Rispondi a queste domande sull'estratto sulla spesa sanitaria riportato qui sotto.
(a) A quale percentuale della spesa sanitaria pubblica corrisponde, secondo la stima citata, la spesa sanitaria out of pocket italiana?
(b) Tra quali anni sono nati i baby boomers?
(c) Come si colloca la quota di spesa privata dell'Italia tra i paesi industrializzati dotati di un sistema sanitario nazionale?

_Estratto scelto_:
_ _ _
   La spesa sanitaria è in crescita sia nella componente pubblica che privata e sia in termini assoluti che relativi, rendendo sempre più centrale il tema del reperimento delle risorse e della riorganizzazione dei sistemi di finanziamento. In Italia, è indicativo il fatto che la quota di spesa privata risulta la più alta tra i paesi industrializzati dotati di un sistema sanitario nazionale, e la gran parte di tale spesa è out of pocket, cioè caratterizzata da esborsi diretti dei cittadini, a differenza degli altri paesi europei in cui tale componente è più limitata. Secondo una recente ricerca dell’Agenzia per i Servizi Sanitari, il valore italiano di spesa sanitaria out of pocket si stima sia il 25% della spesa sanitaria pubblica, pari a circa 25 miliardi (Cislaghi, 2009). L’analisi dei dati relativi al finanziamento della spesa indica, pertanto, che, con o senza copertura pubblica, la domanda di prestazioni sanitarie e sociosanitarie è destinata ad aumentare, anche per le maggiori aspettative di salute e di benessere della popolazione, tendenza sempre più spiccata tra i baby boomers, e cioè coloro che sono nati tra il 1946 ed il 1964, anno nel quale si ebbe oltre un milione di nascite e dopo il quale iniziò una progressiva e marcata diminuzione. Il quadro che abbiamo di fronte vede il sistema sanitario e sociale italiano in evidente difficoltà per ragioni di sostenibilità finanziaria, mentre i finanziamenti privati delle prestazioni e delle attività immettono risorse in misura crescente, senza un’organizzazione ed una gestione coerente e coordinata.
_ _ _
_Righe del dataset_:
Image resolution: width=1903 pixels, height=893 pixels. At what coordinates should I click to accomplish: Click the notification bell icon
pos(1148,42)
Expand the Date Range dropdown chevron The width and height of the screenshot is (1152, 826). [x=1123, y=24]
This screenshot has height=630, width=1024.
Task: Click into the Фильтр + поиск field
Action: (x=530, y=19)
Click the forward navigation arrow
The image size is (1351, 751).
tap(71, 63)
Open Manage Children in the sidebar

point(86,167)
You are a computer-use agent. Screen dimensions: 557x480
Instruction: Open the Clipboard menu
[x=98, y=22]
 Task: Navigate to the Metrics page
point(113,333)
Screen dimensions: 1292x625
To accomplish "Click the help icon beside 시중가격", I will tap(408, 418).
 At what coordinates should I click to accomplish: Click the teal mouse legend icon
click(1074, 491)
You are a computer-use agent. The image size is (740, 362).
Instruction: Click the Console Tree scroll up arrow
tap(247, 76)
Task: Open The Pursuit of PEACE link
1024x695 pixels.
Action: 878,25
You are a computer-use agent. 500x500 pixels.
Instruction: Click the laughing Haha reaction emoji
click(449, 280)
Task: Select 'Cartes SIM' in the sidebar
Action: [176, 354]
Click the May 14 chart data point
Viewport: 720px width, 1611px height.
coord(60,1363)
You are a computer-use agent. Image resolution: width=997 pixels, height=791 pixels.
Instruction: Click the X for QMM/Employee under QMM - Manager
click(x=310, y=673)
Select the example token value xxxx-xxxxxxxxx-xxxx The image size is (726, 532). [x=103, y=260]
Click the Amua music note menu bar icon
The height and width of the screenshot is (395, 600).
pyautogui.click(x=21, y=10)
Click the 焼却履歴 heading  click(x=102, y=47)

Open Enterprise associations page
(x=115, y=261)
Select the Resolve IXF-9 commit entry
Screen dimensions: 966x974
_ _ _
_La tua soluzione_:
(a) Al 25%, pari a circa 25 miliardi.
(b) Tra il 1946 e il 1964.
(c) È la più alta.